Document section:
* start *
So yet again it’s crystal clear that there’s way too much choice for not enough people. For decades Nielsen would produce a study on linear TV networks alone. Year afeer year the number of channels available in each household would grow, sometimes exponentially. The number of channels that any individual would watch for 10 minutes a month rarely moved out of the 13-15 range. Nielsen’s incomplete methodology, not to mention the almost limitless number of services now available well beyond these “big 9” , makes any such study nowadays moot. But I’m willing to risk what little cred I still have to bet that number hasn’t changed.
Something HAS to give.
And we’re already seeing signs it very likey will. On the broadcast side, the sale of a 75% stake in the CW to the parent of the station group that makes up its backbone, Nexstar, is all but done. Numerous hits that made the network and its studios profits, and supplied many of the most popular series that Netflix benefitted from having in the late 2010s, have been cancelled. Those series have predominantly been clawed back and splintered among the newer platforms, making them effectively library plays. This fact, along with the price increase, has likely driven the dissatisfaction gains among Netflix subscribers.
The likely model for whatever becomes of the CW–and expect a rebranding soon–would be My Network TV, another failed attempt at a broadcast network largely backed by Fox-owned stations, When their original business model fell on its face, they eventually pivoted to being a second or third window repository for library content. No, reruns of THE FLASH might not be ideal for these stations, but what about YELLOWSTONE and its spinoffs? What about AND JUST LIKE THAT? Perhaps in conjunction with cable network siblings like the Turner networks, which have all but seen their exiting from original programming, HBO Max originals might be able to be monetized on these outlets, which would then serve as barker channels for the mothership? That strategy has worked for UFC; heck, even ABC aired prelims (for the first time) last weekend.
* end *
Extracted records:
* start *
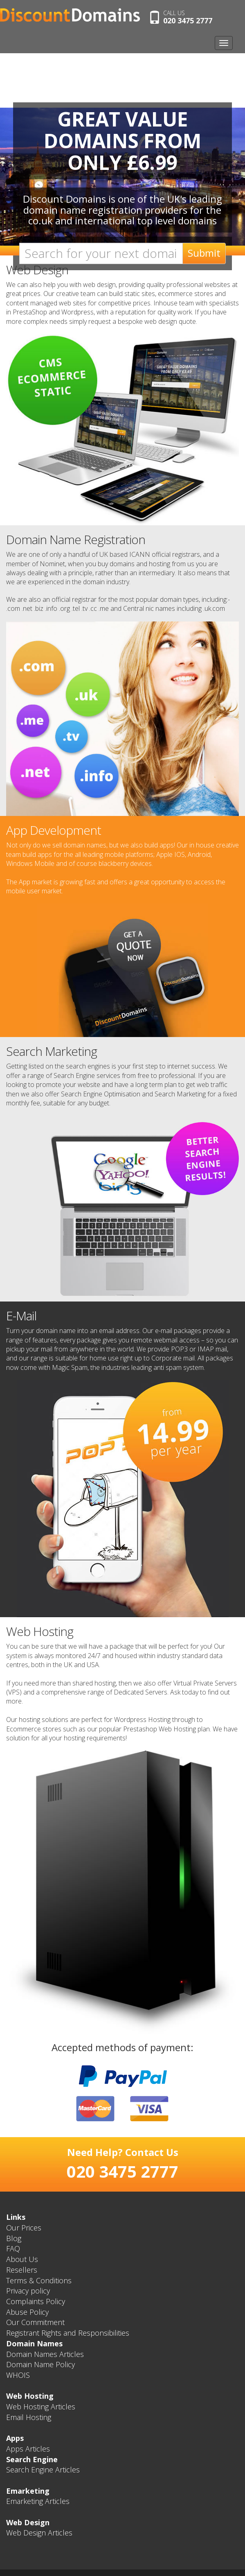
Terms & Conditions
* end *
* start *
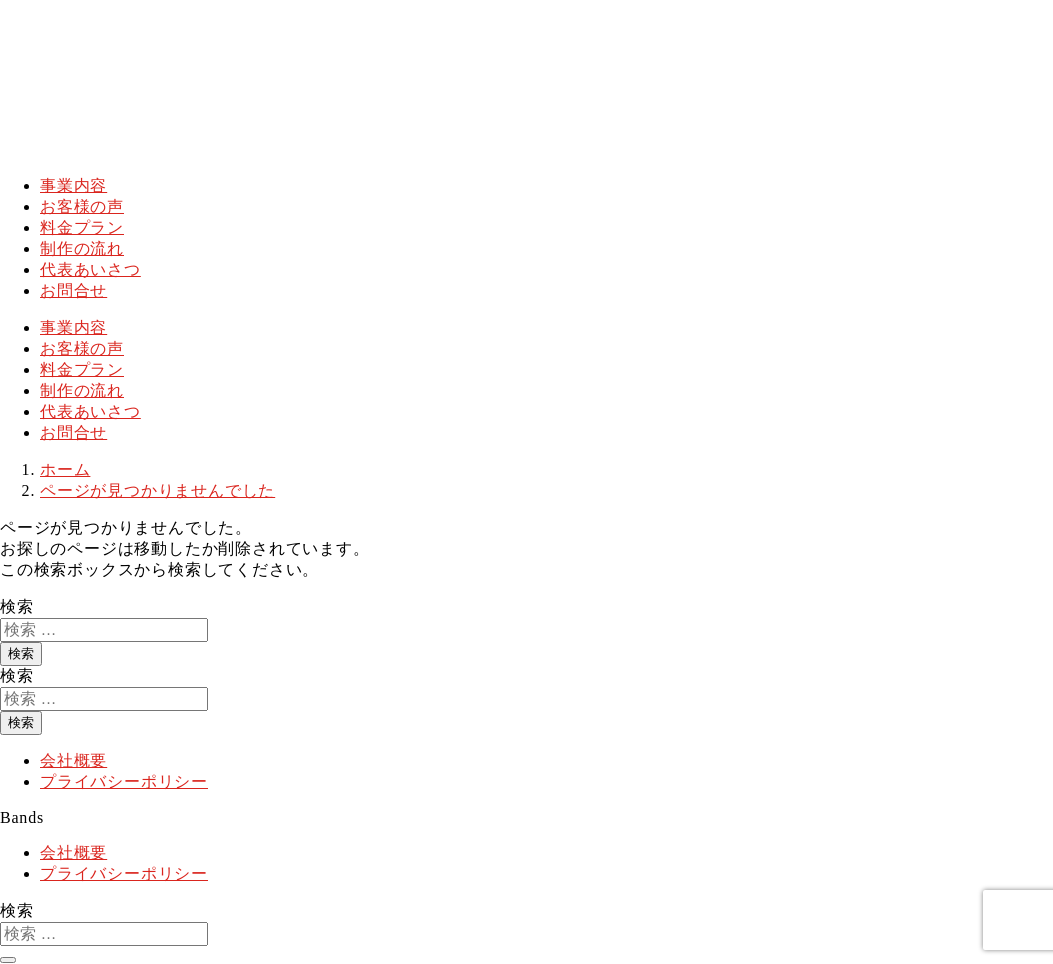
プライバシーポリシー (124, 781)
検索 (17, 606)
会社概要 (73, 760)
* end *
Set task A:
Answer these questions about the commentary on the TV business:
(i) What range did the number of channels an individual watched for 10 minutes a month rarely move out of?
(ii) Which company is acquiring a 75% stake in the CW?
(iii) Which network does the text name as the likely model for whatever becomes of the CW?
Set task B: Resume the commentary on the TV business, starting after its last sentence.

Result A:
(i) 13-15
(ii) Nexstar
(iii) My Network TV

Result B:
Where there might be opportunity for growth is the impending selloff of Starz by Lionsgate to investors that will include the likes of Roku, among others. Yes, the same Roku that may be aligning with Netflix to supply the engine to power their desired move into AVOD. Starz was the brainchild of cable scion John Malone, created in his role with Liberty Media as a hedge against the monoliths that were HBO and Showtime in the pay TV world of the 20th century. Malone has recently spoken of the potential to align Starz with what he calls “free radicals”–content-rich legacy brands that would like Transformers be stronger as one than they are individually. Among the lower-hanging fruit would be AMC Networks, A&E, and possibly Sony. Put those libraries together with the distribution of Netflix. You might then have enough to shift the next Whip Media survey back in Netflix’ direction.
And you’d be right if you thought–gee, that sounds like lots more jobs will be gone.
So to anyone who might be trolling this site and some recent past entries about my own struggles for employment let these facts sink in. It’s a damn tough world out there. People way smarter than you know it. And people way smarter than many of those who are currently in charge deserve a shot at trying to make it better.
Both my hands are raised. ‘Cuz what CAN’T give is ME.